_Data pulled from a collection_
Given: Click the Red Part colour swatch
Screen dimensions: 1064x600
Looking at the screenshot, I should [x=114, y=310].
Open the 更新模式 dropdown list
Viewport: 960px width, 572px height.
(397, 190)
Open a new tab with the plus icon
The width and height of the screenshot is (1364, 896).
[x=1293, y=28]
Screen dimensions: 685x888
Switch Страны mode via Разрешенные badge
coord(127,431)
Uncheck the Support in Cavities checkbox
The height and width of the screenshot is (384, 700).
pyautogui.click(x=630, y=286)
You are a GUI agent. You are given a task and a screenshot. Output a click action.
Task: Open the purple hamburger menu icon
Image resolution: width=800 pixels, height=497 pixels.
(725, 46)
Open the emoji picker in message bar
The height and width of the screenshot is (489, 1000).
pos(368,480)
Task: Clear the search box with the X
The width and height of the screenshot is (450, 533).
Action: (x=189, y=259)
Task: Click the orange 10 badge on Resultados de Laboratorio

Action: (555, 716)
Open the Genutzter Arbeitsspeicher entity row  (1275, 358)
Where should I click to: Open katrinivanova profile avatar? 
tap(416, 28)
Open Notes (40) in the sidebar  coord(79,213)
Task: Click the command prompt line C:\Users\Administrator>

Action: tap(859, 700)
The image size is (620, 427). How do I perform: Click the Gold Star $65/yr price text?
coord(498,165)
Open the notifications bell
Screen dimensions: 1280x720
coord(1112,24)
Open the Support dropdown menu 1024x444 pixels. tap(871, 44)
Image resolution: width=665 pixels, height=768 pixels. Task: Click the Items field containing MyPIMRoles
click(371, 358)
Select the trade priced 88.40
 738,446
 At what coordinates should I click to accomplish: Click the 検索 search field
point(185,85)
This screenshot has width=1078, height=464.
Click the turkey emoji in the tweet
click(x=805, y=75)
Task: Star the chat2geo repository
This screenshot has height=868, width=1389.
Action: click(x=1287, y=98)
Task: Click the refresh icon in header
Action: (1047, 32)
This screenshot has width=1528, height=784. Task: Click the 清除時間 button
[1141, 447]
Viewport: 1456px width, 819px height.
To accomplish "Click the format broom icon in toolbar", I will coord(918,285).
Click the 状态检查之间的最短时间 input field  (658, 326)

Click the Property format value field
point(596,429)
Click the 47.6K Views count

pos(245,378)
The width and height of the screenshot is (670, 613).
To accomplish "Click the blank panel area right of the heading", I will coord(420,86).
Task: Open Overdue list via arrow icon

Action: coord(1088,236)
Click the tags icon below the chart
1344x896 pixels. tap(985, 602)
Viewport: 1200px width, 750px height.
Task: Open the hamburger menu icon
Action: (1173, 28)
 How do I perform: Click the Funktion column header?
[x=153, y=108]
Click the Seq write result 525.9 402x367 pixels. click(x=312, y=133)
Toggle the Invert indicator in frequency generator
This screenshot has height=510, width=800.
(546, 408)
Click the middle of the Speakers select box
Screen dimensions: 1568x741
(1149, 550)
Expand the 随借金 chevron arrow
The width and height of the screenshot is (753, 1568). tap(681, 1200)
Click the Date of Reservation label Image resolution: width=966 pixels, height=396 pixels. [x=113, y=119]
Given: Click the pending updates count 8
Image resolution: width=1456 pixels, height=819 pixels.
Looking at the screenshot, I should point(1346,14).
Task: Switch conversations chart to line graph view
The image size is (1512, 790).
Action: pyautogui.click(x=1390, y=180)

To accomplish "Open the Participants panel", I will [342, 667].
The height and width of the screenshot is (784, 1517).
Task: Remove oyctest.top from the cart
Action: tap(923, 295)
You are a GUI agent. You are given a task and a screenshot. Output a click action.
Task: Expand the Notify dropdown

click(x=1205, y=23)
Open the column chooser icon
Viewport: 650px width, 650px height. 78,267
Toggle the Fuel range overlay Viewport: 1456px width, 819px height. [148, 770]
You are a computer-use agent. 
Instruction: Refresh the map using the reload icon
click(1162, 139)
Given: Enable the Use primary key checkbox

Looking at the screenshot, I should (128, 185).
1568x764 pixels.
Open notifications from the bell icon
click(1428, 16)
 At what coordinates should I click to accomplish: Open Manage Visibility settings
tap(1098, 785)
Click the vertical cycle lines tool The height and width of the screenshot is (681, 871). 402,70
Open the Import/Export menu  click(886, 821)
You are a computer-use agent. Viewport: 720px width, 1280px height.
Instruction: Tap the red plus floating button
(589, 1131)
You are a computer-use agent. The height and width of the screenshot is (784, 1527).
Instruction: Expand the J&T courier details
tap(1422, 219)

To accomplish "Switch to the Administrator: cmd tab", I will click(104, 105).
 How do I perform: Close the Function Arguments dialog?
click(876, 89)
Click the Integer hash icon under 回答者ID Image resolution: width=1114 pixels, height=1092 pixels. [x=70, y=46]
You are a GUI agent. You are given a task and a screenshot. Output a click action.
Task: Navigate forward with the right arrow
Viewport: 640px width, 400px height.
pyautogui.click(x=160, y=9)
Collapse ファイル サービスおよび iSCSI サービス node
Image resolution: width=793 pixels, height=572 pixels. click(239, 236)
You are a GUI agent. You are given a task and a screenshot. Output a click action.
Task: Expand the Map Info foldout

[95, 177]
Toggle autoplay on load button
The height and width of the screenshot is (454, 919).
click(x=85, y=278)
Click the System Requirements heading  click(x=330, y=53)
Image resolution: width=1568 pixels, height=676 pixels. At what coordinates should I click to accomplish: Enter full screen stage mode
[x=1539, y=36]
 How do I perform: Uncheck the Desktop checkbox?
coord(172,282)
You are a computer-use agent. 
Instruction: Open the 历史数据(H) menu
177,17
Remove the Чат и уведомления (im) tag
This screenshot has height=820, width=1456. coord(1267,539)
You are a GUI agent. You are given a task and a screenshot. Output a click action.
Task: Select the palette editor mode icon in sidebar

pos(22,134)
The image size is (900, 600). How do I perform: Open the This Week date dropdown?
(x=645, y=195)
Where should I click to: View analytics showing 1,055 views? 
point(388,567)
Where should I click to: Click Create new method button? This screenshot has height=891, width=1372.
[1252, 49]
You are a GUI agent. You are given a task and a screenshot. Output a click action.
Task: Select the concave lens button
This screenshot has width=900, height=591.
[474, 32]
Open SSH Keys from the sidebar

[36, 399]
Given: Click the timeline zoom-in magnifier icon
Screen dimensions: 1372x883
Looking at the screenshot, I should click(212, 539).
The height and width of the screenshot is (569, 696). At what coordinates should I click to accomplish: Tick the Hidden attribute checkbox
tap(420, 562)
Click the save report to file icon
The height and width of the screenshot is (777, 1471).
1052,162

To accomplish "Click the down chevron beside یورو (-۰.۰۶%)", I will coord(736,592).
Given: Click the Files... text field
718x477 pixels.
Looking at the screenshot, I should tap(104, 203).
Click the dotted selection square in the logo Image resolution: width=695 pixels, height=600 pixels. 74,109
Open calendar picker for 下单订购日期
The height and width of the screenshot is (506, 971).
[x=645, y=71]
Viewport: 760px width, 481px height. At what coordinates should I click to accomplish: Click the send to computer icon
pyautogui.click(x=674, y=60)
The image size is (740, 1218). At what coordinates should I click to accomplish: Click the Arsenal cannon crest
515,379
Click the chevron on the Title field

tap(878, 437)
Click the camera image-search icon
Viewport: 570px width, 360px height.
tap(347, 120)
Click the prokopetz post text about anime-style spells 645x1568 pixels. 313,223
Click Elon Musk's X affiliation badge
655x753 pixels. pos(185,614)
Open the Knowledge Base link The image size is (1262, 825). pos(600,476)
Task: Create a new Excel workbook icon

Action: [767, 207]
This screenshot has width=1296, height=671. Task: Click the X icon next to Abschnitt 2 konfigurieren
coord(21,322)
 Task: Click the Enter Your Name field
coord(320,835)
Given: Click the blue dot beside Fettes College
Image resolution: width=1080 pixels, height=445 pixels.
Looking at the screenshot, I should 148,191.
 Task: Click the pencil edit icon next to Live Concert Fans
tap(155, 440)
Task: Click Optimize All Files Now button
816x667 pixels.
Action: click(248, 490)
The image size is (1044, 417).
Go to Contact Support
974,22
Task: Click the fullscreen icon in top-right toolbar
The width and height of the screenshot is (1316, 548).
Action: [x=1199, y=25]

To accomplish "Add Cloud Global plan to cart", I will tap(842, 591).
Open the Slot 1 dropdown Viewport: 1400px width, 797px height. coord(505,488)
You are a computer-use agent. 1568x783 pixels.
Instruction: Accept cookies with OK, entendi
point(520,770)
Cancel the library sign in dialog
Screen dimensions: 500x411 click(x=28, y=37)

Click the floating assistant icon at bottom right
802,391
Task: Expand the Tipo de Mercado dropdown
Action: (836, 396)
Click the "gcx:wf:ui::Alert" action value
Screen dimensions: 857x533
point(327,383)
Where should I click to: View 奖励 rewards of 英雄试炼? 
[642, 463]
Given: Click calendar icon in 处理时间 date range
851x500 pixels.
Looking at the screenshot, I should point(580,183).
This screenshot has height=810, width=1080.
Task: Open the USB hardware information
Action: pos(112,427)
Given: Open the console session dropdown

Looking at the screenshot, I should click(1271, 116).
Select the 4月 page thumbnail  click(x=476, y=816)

_Instruction_
Report each line in the records that contains the word "accomplish", copying every such line in full.

_Exercise response_
 At what coordinates should I click to accomplish: Click the 検索 search field
To accomplish "Click the format broom icon in toolbar", I will coord(918,285).
To accomplish "Click the blank panel area right of the heading", I will coord(420,86).
To accomplish "Open the Participants panel", I will [342, 667].
 At what coordinates should I click to accomplish: Open Manage Visibility settings
To accomplish "Switch to the Administrator: cmd tab", I will click(104, 105).
Image resolution: width=1568 pixels, height=676 pixels. At what coordinates should I click to accomplish: Enter full screen stage mode
The height and width of the screenshot is (569, 696). At what coordinates should I click to accomplish: Tick the Hidden attribute checkbox
To accomplish "Click the down chevron beside یورو (-۰.۰۶%)", I will coord(736,592).
Viewport: 760px width, 481px height. At what coordinates should I click to accomplish: Click the send to computer icon
The image size is (740, 1218). At what coordinates should I click to accomplish: Click the Arsenal cannon crest
To accomplish "Add Cloud Global plan to cart", I will tap(842, 591).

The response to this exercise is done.